Task list -
• A. Set down, word for word, the part of the album review that opens with the words containing "The two bonus" and closes with "to the album.".
• B. Answer these questions from the album review:
(i) In what year was "Il Viaggio di Colombo" released?
(ii) Which song does the review call possibly the real highlight of the album?
(iii) Which band do the two bonus tracks at times sound a little too close to?
• C. Decide whether each statement agrees with the album review. Answer yes or no, and quote the words from the review that settle it.
(i) The narrative is told entirely from Colombo's point of view.
(ii) "Cercando l'Approdo" is an instrumental.
(iii) The reviewer finds the bonus tracks as interesting as the main body of the album.

Text under study -
○ ○ ○ ○ ○
The release of "Il Viaggio di Colombo" was one of the most pleasant surprises of 2008 for lovers of Italian progressive rock, an unexpected gift from a band who seemed to have been one of the many casualties of the late Seventies' decline of interest in prog. The lavish package, illustrated with original woodcuts and endearingly na´ve sketches, features a synopsis of the whole story, as well as English translations of the lyrics - a real bonus to non-Italian speakers, allowing them to connect with the story. Indeed, the album is meant to be enjoyed as a complete experience: the narrative (mostly told from Colombo's point of view) is every bit as important as the music, which blends the lush sounds of vintage prog with folksy overtones, as well as the pervasive influence of the Italian canzone. Even if none of the band members are more than adequate singers, their skilful, expressive use of vocal harmonies contributes to engaging the listener in the development of the story.

As in the best concept albums, the songs show a strong connection, parts of a bigger whole rather than separate entities. Opening with the romantic, wistful piano melody of "Ouverture", the album quickly gains momentum as the story develops. The largely mellow, Pink Floyd-inspired "Sognando la Meta" is followed by Colombo, a slice of hard-rocking, guitar- and organ-driven heavy prog very much in the Deep Purple mould. The core of the album, however, lies in a remarkably gripping sequence of three songs, moving from the hopeful mood of "I Tre Marinai" - a melodic, piano- and guitar-led piece in which three members of the crew illustrate their own reasons for embarking on the voyage - to the slowly mounting tension of the jazzy "Ieri, Oggi, Ancora Niente", with its lush tapestry of keyboards conjuring the endless, unchanging expanse of the sea, and finally "Il Silenzio Rumoroso del Mare" (possibly the real highlight of the album), led by a haunting piano riff and featuring some compelling synth and guitar parts. After the short respite provided by the poignant "Preghiera al Vento", the tense, ominous atmosphere of Tre Giorni (L'Ammutinamento) is aptly conveyed by some powerful guitar riffing and dynamic piano - until the almost explosive release of the anthemic "Tierra! Tierra!". The tale ends with the gentle instrumental "Cercando l'Approdo", and then the catchy "Conclusione (Il Ritorno)", in which the band members are joined by a choir of friends and family members, celebrating the historic discovery with suitable (though somewhat na´ve) enthusiasm.

The two bonus tracks tacked at the end of the CD version, while offering some insight on Il Cerchio d'Oro's activity prior to their disbanding, are definitely not as interesting as the main body of the album. Rather similar to each other, they are both melodic, mid-paced efforts that at times sound a little bit too close to prog-influenced, melodic pop bands such as I Pooh. On the whole, I feel that their absence would not have been really detrimental to the album.

Even if not exactly innovative, "Il Viaggio di Colombo" comes across as a mature, well-crafted album that manages to capture the listener's attention through its skilful use of melody and painstaking build-up of emotions. This is essential listening for all lovers of vintage Italian prog, in the hope that the band will stay together to produce more quality music.
○ ○ ○ ○ ○
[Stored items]
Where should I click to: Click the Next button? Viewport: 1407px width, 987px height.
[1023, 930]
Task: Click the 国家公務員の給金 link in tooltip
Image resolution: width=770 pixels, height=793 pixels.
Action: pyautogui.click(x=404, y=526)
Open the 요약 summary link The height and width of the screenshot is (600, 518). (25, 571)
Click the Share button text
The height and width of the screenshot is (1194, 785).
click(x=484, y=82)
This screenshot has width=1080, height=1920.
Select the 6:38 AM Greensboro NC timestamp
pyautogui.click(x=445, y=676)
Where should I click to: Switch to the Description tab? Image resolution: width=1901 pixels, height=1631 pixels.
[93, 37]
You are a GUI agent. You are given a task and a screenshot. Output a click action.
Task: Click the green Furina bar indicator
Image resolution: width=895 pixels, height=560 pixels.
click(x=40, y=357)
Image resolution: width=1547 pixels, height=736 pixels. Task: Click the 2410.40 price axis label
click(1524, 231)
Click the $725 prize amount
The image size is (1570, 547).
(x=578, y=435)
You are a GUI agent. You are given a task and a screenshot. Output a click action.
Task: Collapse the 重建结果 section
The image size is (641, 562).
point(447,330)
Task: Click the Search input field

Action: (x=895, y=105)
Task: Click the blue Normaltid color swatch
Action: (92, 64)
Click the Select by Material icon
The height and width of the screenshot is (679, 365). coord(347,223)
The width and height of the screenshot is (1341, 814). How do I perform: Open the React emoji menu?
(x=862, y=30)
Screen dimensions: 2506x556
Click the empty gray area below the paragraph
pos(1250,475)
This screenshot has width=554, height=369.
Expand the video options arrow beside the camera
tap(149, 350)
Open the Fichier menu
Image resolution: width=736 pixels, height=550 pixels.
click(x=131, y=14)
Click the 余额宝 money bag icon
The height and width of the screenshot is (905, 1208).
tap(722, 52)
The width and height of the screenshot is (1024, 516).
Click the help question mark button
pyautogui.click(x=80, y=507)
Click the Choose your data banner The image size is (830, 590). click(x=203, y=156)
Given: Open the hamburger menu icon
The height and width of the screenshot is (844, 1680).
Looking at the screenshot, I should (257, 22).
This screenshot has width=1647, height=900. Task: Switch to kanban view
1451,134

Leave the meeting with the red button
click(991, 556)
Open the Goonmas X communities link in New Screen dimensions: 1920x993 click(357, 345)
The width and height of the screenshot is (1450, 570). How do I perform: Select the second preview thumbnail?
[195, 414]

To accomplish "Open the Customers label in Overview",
○ ○ ○ ○ ○
Solution set -
• A.
The two bonus tracks tacked at the end of the CD version, while offering some insight on Il Cerchio d'Oro's activity prior to their disbanding, are definitely not as interesting as the main body of the album. Rather similar to each other, they are both melodic, mid-paced efforts that at times sound a little bit too close to prog-influenced, melodic pop bands such as I Pooh. On the whole, I feel that their absence would not have been really detrimental to the album.

• B.
(i) 2008
(ii) "Il Silenzio Rumoroso del Mare"
(iii) I Pooh

• C.
(i) No: "mostly told from Colombo's point of view"
(ii) Yes: "the gentle instrumental "Cercando l'Approdo""
(iii) No: "are definitely not as interesting as the main body of the album"